A même le sol s’éparpille la ferraille, réduite en petits morceaux. D’anciens outils, des clés plates, des tarauds, des boulons. Dans son garage d’une cité ouvrière de Chaligny, Benjamin Kuntz travaille ses sculptures : "je suis connu maintenant, on me donne beaucoup de déchets métalliques, parfois j’en achète, et je récupère tout ce que je peux. Il n’y a que les disques que j’achète en gros sur internet". A l’aide d’une simple disqueuse, sans gants, il oublie parfois de mettre ses lunettes de protection : "récemment un éclat m’est rentré dans l’œil droit".
Il dispose bien de plusieurs établis et même une scie à ruban, mais il préfère bosse comme ça. Le béton devant la porte témoigne des coups de lame, creusés en sillons rouillés, autant de traces que de souvenirs dans la tête du jeune homme de 34 ans : "j’ai commencé il y a dix ans, j’ai toujours aimé ça, mais ça fait seulement deux ans que je peux en vivre".
Je déteste la rouille, il faut que ça soit propre et que le métal brille !
Benjamin Kuntz, sculpteur sur acier
Le procédé est rudimentaire, mais il réclame une grande patience. L’artiste conçoit d’abord des moules en plâtre, dans lesquels il dispose une à une les petites pièces en acier qu’il a découpées et meulées. Il les soude ensuite à l’arc : "il faut faire très attention, d’abord à la disposition pour que les motifs tiennent, et ensuite pour que la soudure prenne tout de suite, sans coller plusieurs éléments ensemble". Son modèle favori, un buste de femme, qu’il réplique actuellement : "j’en ai quatre à faire ! Les client ont déjà payé, je dois me dépêcher".
Star de TikTok
Benjamin est pressé, il ne s’arrête jamais.
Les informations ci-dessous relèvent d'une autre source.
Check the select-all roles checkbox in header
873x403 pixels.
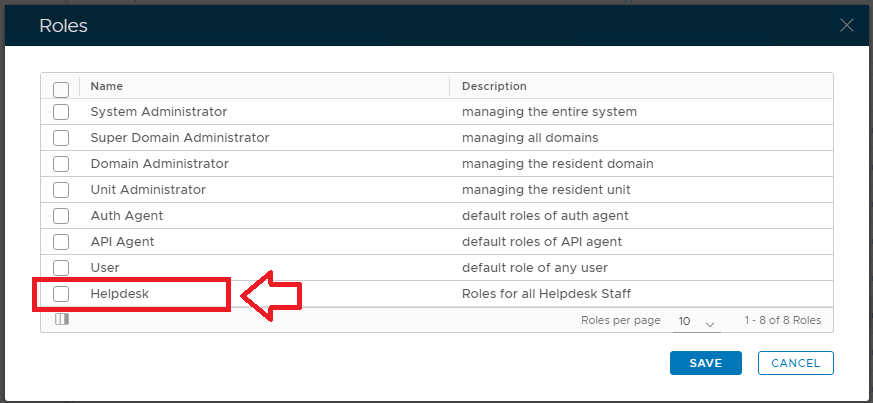pos(61,88)
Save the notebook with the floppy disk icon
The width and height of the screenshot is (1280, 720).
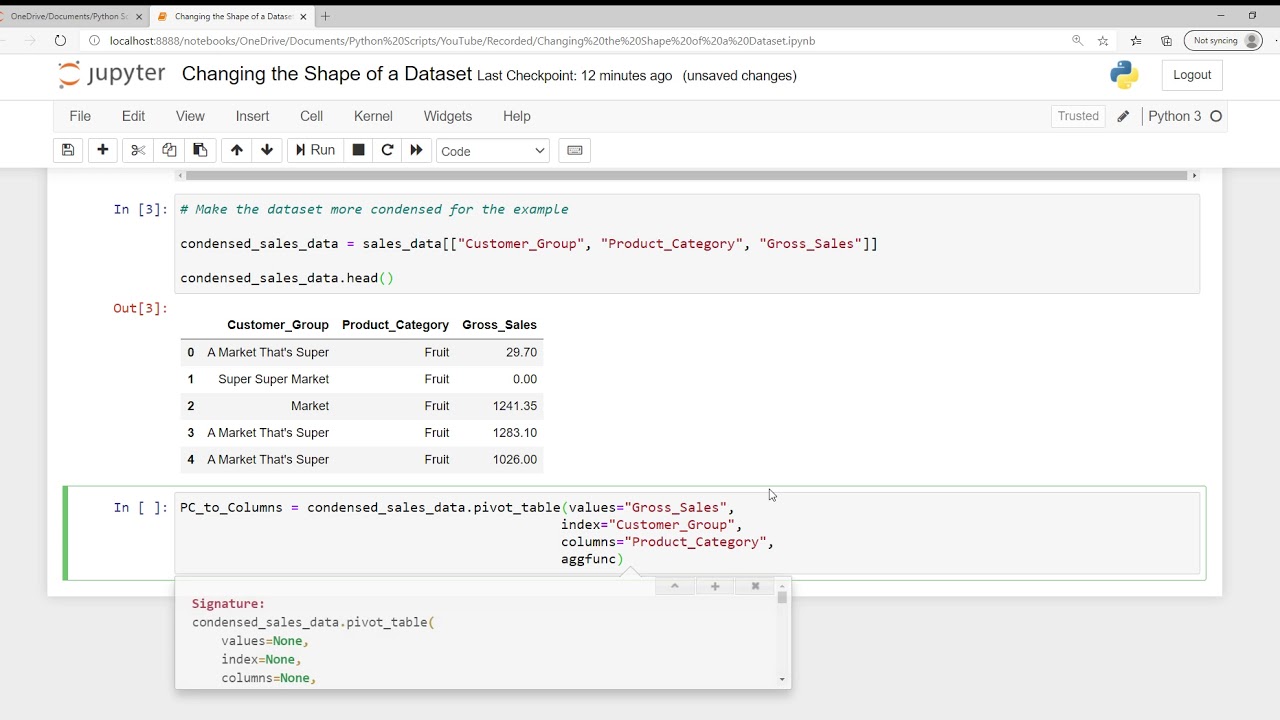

Il livre des bribes de son histoire et veut tout montrer en même temps. Soucieux d’expliquer ses trouvailles il se révèle curieux de partager ses réalisations et ses inspirations, comme cette boule d’un mètre de diamètre conçue sur le même procédé de découpe/soudure, avec une lampe à l’intérieur : "elle tourne sur elle-même, ça fait comme un photophore".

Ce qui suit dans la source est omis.